─── Records for this exercise ───

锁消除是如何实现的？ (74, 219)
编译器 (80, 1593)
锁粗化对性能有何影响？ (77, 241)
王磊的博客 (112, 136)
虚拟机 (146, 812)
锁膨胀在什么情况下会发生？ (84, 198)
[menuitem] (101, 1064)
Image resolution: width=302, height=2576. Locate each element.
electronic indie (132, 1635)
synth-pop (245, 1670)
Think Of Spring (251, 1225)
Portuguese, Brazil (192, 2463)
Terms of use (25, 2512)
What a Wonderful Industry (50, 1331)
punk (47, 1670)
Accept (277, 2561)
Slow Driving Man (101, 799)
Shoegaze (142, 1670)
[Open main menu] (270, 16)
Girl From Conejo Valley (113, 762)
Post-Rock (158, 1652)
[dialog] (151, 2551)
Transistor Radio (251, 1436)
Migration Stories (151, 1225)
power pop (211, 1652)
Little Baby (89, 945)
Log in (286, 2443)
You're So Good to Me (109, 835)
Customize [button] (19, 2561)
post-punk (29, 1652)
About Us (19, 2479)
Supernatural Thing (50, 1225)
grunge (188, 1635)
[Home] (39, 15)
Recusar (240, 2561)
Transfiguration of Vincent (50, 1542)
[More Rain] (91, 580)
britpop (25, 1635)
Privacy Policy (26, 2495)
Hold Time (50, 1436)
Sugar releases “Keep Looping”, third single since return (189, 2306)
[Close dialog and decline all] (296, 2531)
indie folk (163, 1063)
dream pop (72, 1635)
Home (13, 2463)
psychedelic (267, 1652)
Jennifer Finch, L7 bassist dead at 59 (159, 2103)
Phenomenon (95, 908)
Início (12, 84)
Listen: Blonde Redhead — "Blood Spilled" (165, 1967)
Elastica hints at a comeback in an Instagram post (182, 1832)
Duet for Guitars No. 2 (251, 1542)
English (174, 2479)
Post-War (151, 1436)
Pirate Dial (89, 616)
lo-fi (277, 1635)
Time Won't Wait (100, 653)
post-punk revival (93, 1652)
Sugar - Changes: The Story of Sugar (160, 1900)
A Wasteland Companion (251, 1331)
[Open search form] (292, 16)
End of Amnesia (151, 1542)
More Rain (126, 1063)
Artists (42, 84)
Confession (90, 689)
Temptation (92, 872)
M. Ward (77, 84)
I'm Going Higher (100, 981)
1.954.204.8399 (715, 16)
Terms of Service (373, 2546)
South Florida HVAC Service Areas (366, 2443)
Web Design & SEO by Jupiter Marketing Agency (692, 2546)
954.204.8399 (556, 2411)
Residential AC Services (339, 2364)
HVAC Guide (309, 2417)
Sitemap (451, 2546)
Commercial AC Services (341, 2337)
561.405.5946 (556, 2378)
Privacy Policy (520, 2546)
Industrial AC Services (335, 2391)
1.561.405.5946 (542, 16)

───

• [What you have to do] Only these lines should appear in the reply: the one containing "indie folk (163, 1063)", the last line of the data, and all lines between them, each copied exactly.

• [Answer below]
indie folk (163, 1063)
dream pop (72, 1635)
Home (13, 2463)
psychedelic (267, 1652)
Jennifer Finch, L7 bassist dead at 59 (159, 2103)
Phenomenon (95, 908)
Início (12, 84)
Listen: Blonde Redhead — "Blood Spilled" (165, 1967)
Elastica hints at a comeback in an Instagram post (182, 1832)
Duet for Guitars No. 2 (251, 1542)
English (174, 2479)
Post-War (151, 1436)
Pirate Dial (89, 616)
lo-fi (277, 1635)
Time Won't Wait (100, 653)
post-punk revival (93, 1652)
Sugar - Changes: The Story of Sugar (160, 1900)
A Wasteland Companion (251, 1331)
[Open search form] (292, 16)
End of Amnesia (151, 1542)
More Rain (126, 1063)
Artists (42, 84)
Confession (90, 689)
Temptation (92, 872)
M. Ward (77, 84)
I'm Going Higher (100, 981)
1.954.204.8399 (715, 16)
Terms of Service (373, 2546)
South Florida HVAC Service Areas (366, 2443)
Web Design & SEO by Jupiter Marketing Agency (692, 2546)
954.204.8399 (556, 2411)
Residential AC Services (339, 2364)
HVAC Guide (309, 2417)
Sitemap (451, 2546)
Commercial AC Services (341, 2337)
561.405.5946 (556, 2378)
Privacy Policy (520, 2546)
Industrial AC Services (335, 2391)
1.561.405.5946 (542, 16)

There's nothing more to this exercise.